[04:01:19] <cagmz> How do I return a document with the min and max for a key? I know min is db.cities.find().sort({pop: 1}).limit(1) , and another query is for max, but I need both min and max in a single query
[04:27:22] <Croves> is it possible to create collections like these in MongoDB? http://pastie.org/10797174
[04:27:36] <Croves> I mean, using untitled subarrays inside a key
[04:42:16] <Boomtime> @cagmz: why do you need the max/min in a _single_ query? what's the difference? - you could probably use aggregation though, not sure if it's possible to do in a single query without some forward knowledge
[07:37:57] <kurushiyama> mroman: Ok, here is what I would do
[07:38:12] <kurushiyama> mroman: a) Get rid of the HT-Defrag warning
[07:38:33] <kurushiyama> mroman: b) Add swap. Some 2GB at least
[07:38:59] <kurushiyama> mroman: Optionally, give more RAM instead. 4GB + 1GB swap
[07:41:36] <kurushiyama> c) Do _not_ fiddle with memory settings until you are explicitly told so. Overcommitting combined with WT... ...unexpected and unpleasant results.

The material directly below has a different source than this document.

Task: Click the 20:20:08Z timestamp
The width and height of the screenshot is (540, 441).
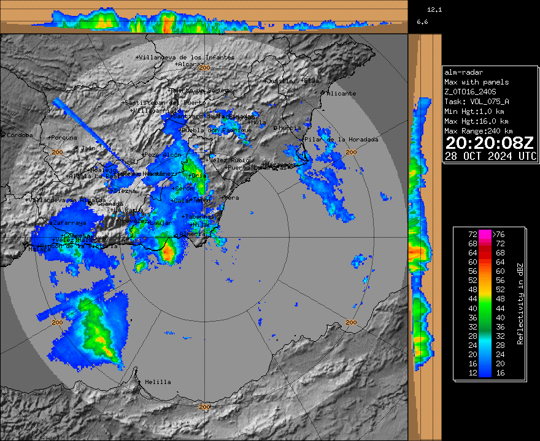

[07:47:31] <kurushiyama> mroman: Uhm, and we were talking of an allocation of some 27kB while dealing with a request. May well have been a point in time you could not capture the free RAM.
[08:19:22] <quattro_> is there anyway to set the initial sync source when adding a replicaset member?
[08:19:56] <Boomtime> rs.syncFrom will work if you're fast enough
[08:20:15] <quattro_> Boomtime: any other way I've tried like a 100 times already :(
[08:20:32] <quattro_> yesterday I succeeded once but now it's starting to seem impossible
[08:21:19] <Boomtime> yeah, it's a stupid race - do it anyway, but if it fails, go to the member it has locked on to, do a currentOp to get the operation the sync'ing member is doing and kill it - the sync;ing member will re-acquire using the syncFrom directive it has queued
[08:25:32] <kurushiyama> Hm, when the member s started and not added to the replSet, yet, could one preemptively set "rs.SyncFrom"?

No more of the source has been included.